Image credit: Resemble AI

また、多くの企業が自社の画像にロゴを付けて盗用を防ぐように、Resemble AI は、多くの人間が特定の周波数の音しか聞こえない習性を利用し、システムによって作成されたサウンドファイルに、人間が感知できない断続的な小さな音声を付加した音声透かしサービス「PerTh Watermarker」も開始した。これによって、将来、システムが音声スキャンを行う際に、その音声ファイルが実際に音源によって話されたものなのか、それともジェネレーティブ AI によって捏造されたものなのかを識別できるようにする。

Resemble AI は、人間の聴覚の性質を利用し、プログラムだけが検出できる小さな音の断片を挿入することで、そのファイルが AI によって生成されたものであることを示す。
Image credit: Resemble AI

Ahmed 氏は、研究者であり起業家として、自分たちが立ち上げようとしているサービスの潜在的な影響を認識していると述べ、ユーザが自分たちのプラットフォームを使ってお気に入りのサウンドを作成する際には、その音源を保護するために間違いなくさまざまなアプローチを取ると述べた。また、同社は Twitter で PerTh Watermarker を、同様のサービスを必要とする他のソフトウェア開発者向けに近々オープンソース化すると発表した

新技術の登場に向け、最悪の事態に備える

PerTh Watermarker のサービスは現在、Resemble AI によって改変された音声の検出に限定されているが、チームは常に技術を磨いており、ファイルがディープフェイク技術の適用を受けたかどうかを検出するため、ジェネレーティブ AI とディープラーニングの共同作業である「Resemblyzer」プロジェクトを立ち上げている。ソースコードを公開することで、チームはこのような技術交換が活性化し、社会における〝音声窃盗〟の発生が減少することが期待される。

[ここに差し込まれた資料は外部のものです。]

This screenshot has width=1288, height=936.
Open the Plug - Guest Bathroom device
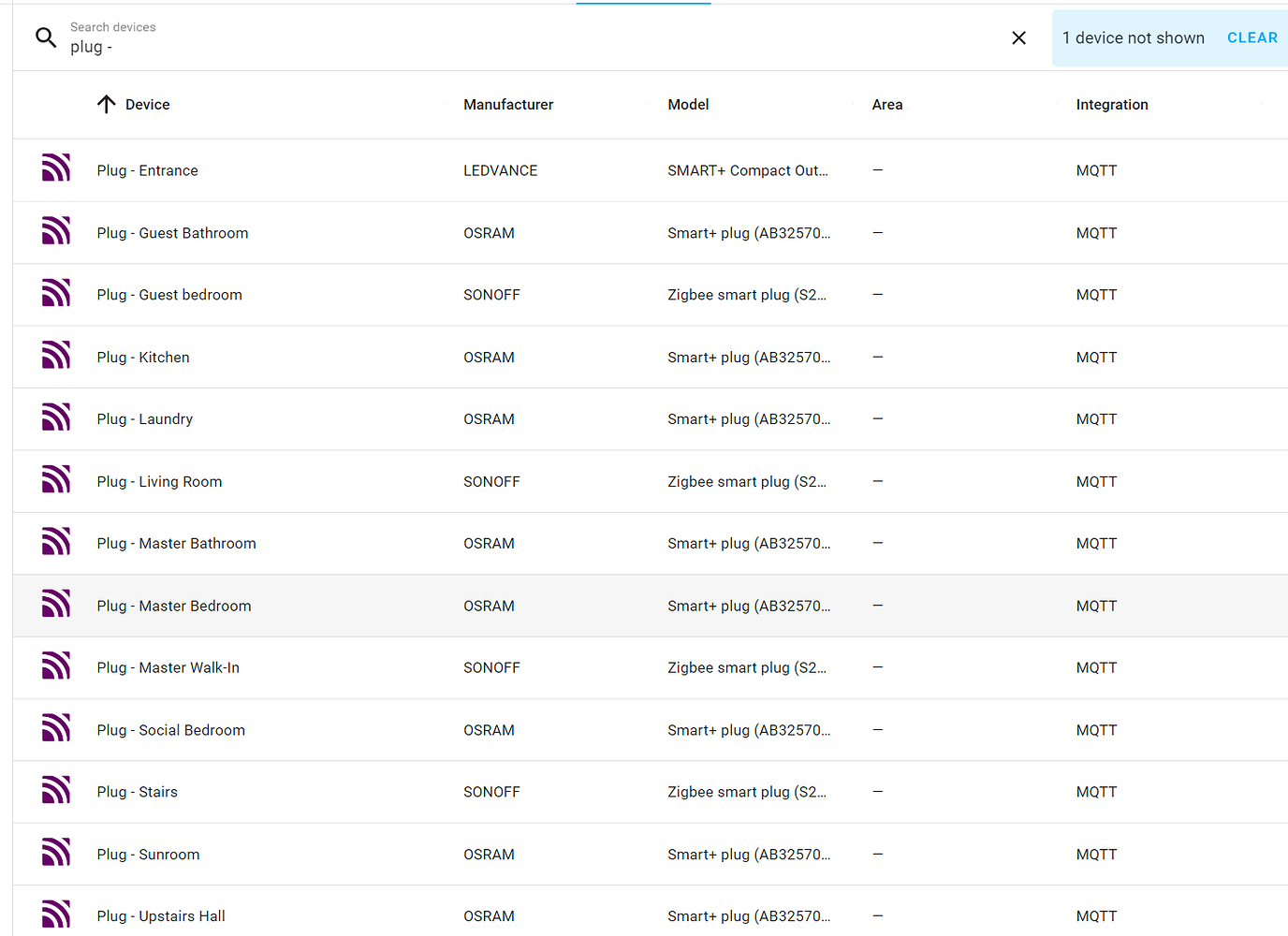172,232
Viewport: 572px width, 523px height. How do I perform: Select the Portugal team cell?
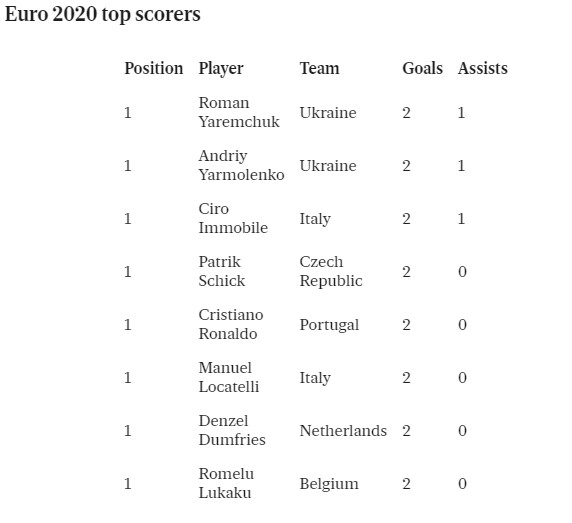tap(329, 325)
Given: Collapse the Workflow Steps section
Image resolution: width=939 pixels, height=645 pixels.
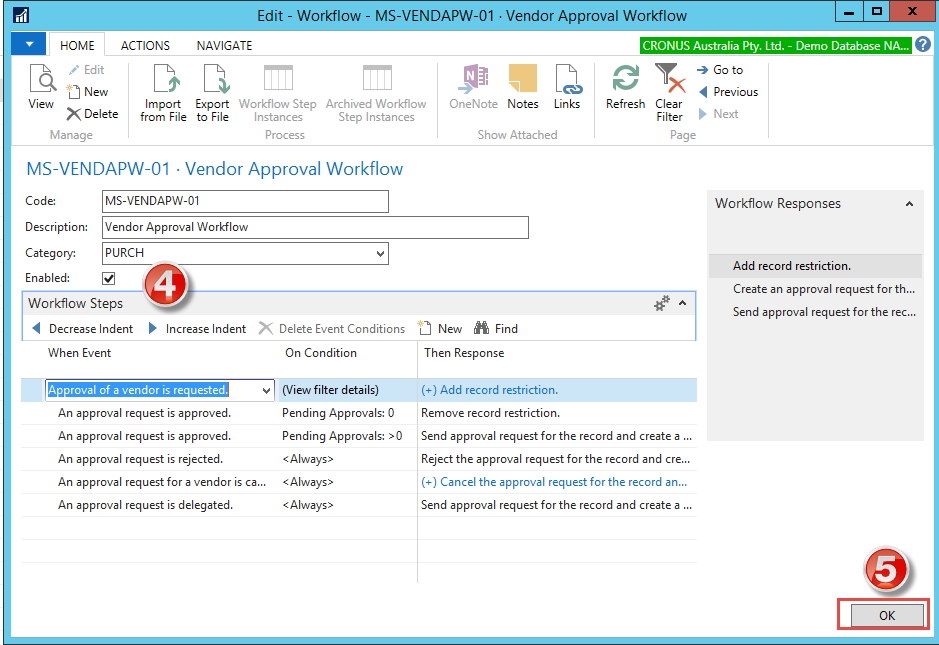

新技術の導入の背後にはまだ多くのリスクがあるが、Resemble AI は、AI を使ったアプリケーションはアルゴリズムを公開し、プログラムの仕組みをユーザに知らせること、さらに重要なことに、生成された成果物が AI によって作られたことを第三者に知らせることができなければならないこと、など、AI アプリケーションの基本原則を常に守っている。

Ahmed 氏は、Netflix とのドキュメンタリー映画公開後、アート雑誌「Frieze」とのインタビューで、ジェネレーティブ AI の使用に関する自身の見解を語った。死んだアーティストの声を蘇らせるために AI を使用することがアート界で話題になっているにもかかわらず、彼はこのテクノロジーがもたらした変化を認識し、次のように述べた。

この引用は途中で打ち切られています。